Les deux rivaux visent le même client : la Luftwaffe. Et tous deux jouent la carte de la souveraineté. « Le cerveau de ces systèmes doit être contrôlé de façon souveraine », dit Stephanie Lingemann, responsable du domaine aérien chez Helsing. Une crainte que partagent la plupart des gouvernements européens, à l’heure où les algorithmes militaires les plus critiques sont encore majoritairement écrits outre-Atlantique.
Aura Aero, l’outsider toulousain
Paris est en retard. C’est un fait que personne, dans les couloirs de la Direction générale de l’armement (DGA) ou des états-majors, ne conteste vraiment. La DGA vient tout juste d’émettre une demande d’informations (RFI) auprès de l’industrie – une collecte de données, pas encore un appel d’offres. Les industriels ont jusqu’au 21 août pour répondre. La DGA prend soin de préciser que cette démarche ne constitue « ni un acte d’achat, ni une consultation liée à un marché public ». Le ton est prudent, la procédure préliminaire.
Ce que la DGA cherche ressemble, dans les grandes lignes, à ce que l’US Air Force a déjà commandé : des appareils supervisables depuis un chasseur habité ou depuis le sol, dotés d’un haut niveau d’autonomie, conçus en architecture ouverte, capables de voler à Mach 0,8, avec un rayon d’action de 1 000 kilomètres et une charge utile de 500 kg. Production en grande quantité, premier vol en 18 mois. Sur le papier, les ambitions sont là. Dans les faits, le calendrier accuse plusieurs années de décalage sur les États-Unis.
L’armée de l’Air et de l’Espace prépare le terrain avec le projet HypAIRion, piloté par le Centre d’expertise aérienne militaire (CEAM) de Mont-de-Marsan. L’objectif est de développer des algorithmes d’intelligence artificielle pour les futurs CCA et alléger la charge cognitive des pilotes face aux flux massifs de données. Deux Mirage 2000D seront mobilisés, les vols d’expérimentation devant débuter au plus tard en 2028. Le projet est pensé pour anticiper la mise en service du Rafale F5, qui embarquera un drone de combat issu du démonstrateur nEUROn ; le haut de gamme que Dassault Aviation prépare pour le sommet du spectre.

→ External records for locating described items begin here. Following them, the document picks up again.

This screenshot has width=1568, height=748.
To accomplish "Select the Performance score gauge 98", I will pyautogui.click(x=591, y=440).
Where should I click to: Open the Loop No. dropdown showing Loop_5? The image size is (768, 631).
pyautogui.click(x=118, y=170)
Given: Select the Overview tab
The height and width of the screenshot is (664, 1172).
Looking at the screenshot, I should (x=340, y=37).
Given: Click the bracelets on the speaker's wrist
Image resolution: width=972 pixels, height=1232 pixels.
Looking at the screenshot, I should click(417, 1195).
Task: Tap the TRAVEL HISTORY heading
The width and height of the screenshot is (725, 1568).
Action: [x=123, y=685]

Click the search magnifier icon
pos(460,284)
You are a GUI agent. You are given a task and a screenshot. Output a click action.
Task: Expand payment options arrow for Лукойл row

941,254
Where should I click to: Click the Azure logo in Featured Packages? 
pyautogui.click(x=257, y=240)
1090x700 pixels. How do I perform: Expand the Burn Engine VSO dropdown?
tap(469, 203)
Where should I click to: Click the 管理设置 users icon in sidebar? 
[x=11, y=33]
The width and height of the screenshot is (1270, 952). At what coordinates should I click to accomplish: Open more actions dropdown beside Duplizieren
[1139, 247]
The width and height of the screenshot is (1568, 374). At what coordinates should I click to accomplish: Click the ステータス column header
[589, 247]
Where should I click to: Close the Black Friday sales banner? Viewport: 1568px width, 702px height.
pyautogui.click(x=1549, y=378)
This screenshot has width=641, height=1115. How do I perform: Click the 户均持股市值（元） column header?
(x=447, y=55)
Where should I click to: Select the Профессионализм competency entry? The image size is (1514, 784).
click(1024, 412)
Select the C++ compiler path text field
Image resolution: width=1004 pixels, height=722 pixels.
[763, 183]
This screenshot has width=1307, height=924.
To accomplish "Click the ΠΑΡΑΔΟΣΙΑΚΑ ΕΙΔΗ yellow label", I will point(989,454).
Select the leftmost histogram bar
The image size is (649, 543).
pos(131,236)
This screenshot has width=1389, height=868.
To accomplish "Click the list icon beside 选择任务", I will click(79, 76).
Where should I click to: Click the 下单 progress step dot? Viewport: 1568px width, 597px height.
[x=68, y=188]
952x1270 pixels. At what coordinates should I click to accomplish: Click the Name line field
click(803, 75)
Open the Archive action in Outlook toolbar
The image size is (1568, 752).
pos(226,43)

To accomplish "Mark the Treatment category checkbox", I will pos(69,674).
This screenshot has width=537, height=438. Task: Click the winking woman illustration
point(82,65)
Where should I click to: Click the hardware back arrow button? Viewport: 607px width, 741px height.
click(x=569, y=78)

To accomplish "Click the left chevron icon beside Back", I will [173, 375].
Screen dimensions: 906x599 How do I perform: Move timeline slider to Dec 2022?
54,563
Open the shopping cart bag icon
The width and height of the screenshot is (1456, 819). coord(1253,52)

En dessous, un acteur inattendu commence à se manifester. Aura Aero, constructeur toulousain mieux connu pour ses avions d’entraînement électriques, a créé une filiale militaire, Aura M, dirigée par le général (2S) Stéphane Mille – ancien chef d’état-major de l’armée de l’Air et de l’Espace. La société envisage un CCA dans la tranche médiane : furtif, moins de cinq tonnes au décollage, soutes internes pour l’armement, motorisé par un petit turboréacteur Safran ou Rolls-Royce. Le général Mille confirme que des travaux de conception préliminaires sont en cours, avec un premier vol visé en 2028. Aura M se positionne entre le haut de gamme de Dassault Aviation et les effecteurs à usage unique : réutilisable, abordable ; exactement ce que la DGA décrit dans sa demande d’informations.
L’Australie vole, les États-Unis produisent, la France réfléchit
Côté américain, les défis qui s’annoncent sont concrets. Passer du prototype à la série à grande échelle est un exercice d’une tout autre nature, et les exigences de fiabilité opérationnelle n’ont rien à voir avec un vol d’essai réussi. La question de l’autorité de tir – qui décide, dans une formation mixte, d’engager une cible – reste sans réponse publique claire, même si l’US Air Force insiste sur le fait qu’un humain demeure dans la boucle.
Pour la France, le problème est ailleurs : l’Australie vole déjà avec son MQ-28 Ghost Bat de Boeing. Les États-Unis produisent. L’Allemagne expose ses maquettes à Berlin. Les Pays-Bas ont rejoint directement le programme américain. Paris, lui, attend les réponses de l’industrie pour le 21 août. C’est un premier pas. Ce n’est pas encore une réponse.